Le premier constat fait par McKenna est celui d’une société contemporaine qui s’attèle aux problèmes des dépendances aux drogues psychédéliques sur la base du modèle d’une société de consommation et d’individualisme qui ne laisse plus de place à l’onirisme et à la spiritualité ; « Qu’avons-nous perdu en niant la légitimité des pulsions individuelles vers l’usage de substances permettant un accès personnel au transcendantal et au sacré ? Répondre à ces questions nous amènera, je l’espère, à mesurer pleinement ce qu’il en coûte de nier la dimension spirituelle de la nature pour la considérer seulement comme une « ressource » à exploiter. »

Il ne s’agit bien entendu pas de faire l’apologie d’une consommation excessive de substances psycho actives ou de dessiner une frontière manichéenne entre ceux qui en usent et les autres mais d’ouvrir le débat à une consommation spirituelle qui vise la communion avec la nature et l’adoucissement de l’ego dominateur et destructeur. «  Il existe un lien de causalité étroit entre la répression qui touche la fascination humaine pour les états de conscience modifiés et la situation périlleuse dans laquelle se trouvent aujourd’hui toutes les formes de vie sur Terre ».

Dans son ouvrage Le Calice et L’Épée, McKenna part du postulat selon lequel des sociétés de partenariat plus féminisés ont précédé les sociétés dominatrices, matérialistes et dominées par le sexe masculin.

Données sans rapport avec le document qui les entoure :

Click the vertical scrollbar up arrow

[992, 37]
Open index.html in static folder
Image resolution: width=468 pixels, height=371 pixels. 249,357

MacKenna défend que nous sommes héritiers de cette société de domination et d’ego pour qui « modifier sa conscience au moyen de plantes ou de produits divers est intrinsèquement mauvais et reflète une attitude onaniste, perverse et anti-sociale », et qu’il est nécessaire voire urgent de faire évoluer le paradigme en s’inspirant des sociétés originelles de partenariat. Car ce qui rend le cannabis si détestable aux sociétés bourgeoises, alors qu’il est presque la première production agricole au Etats-Unis par exemple, c’est bien qu’il dissout les frontières de l’ego, apaise l’esprit, tout en laissant intacte la structure de la société ordinaire.

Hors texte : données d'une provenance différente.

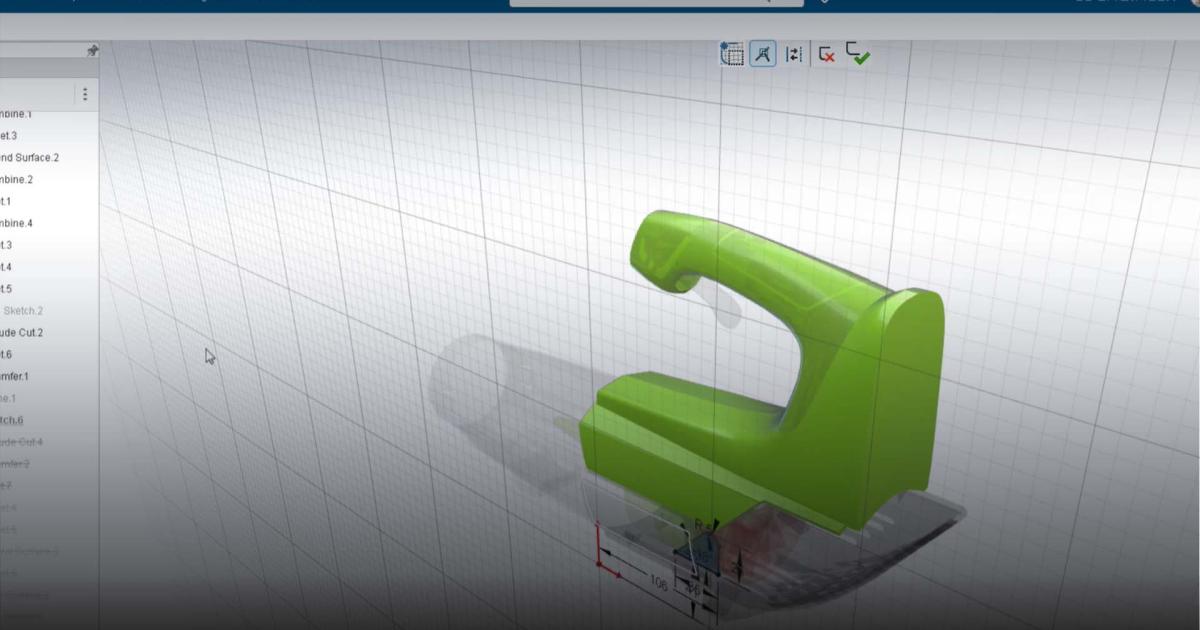
Task: Click the red X cancel sketch icon
Action: 826,55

Verrons-nous un jour une société qui a renoué son alliance avec la nature et la spiritualité, une société qui prend le temps de vivre et de s’émerveiller en ralentissant la cadence ? Le cannabis et la normalisation de son usage font-ils partie intégrante de cette société nouvelle ? Peut-être. Nous étudierons, dans cette série d’articles, les écrits et les auteurs qui l’ont défendu.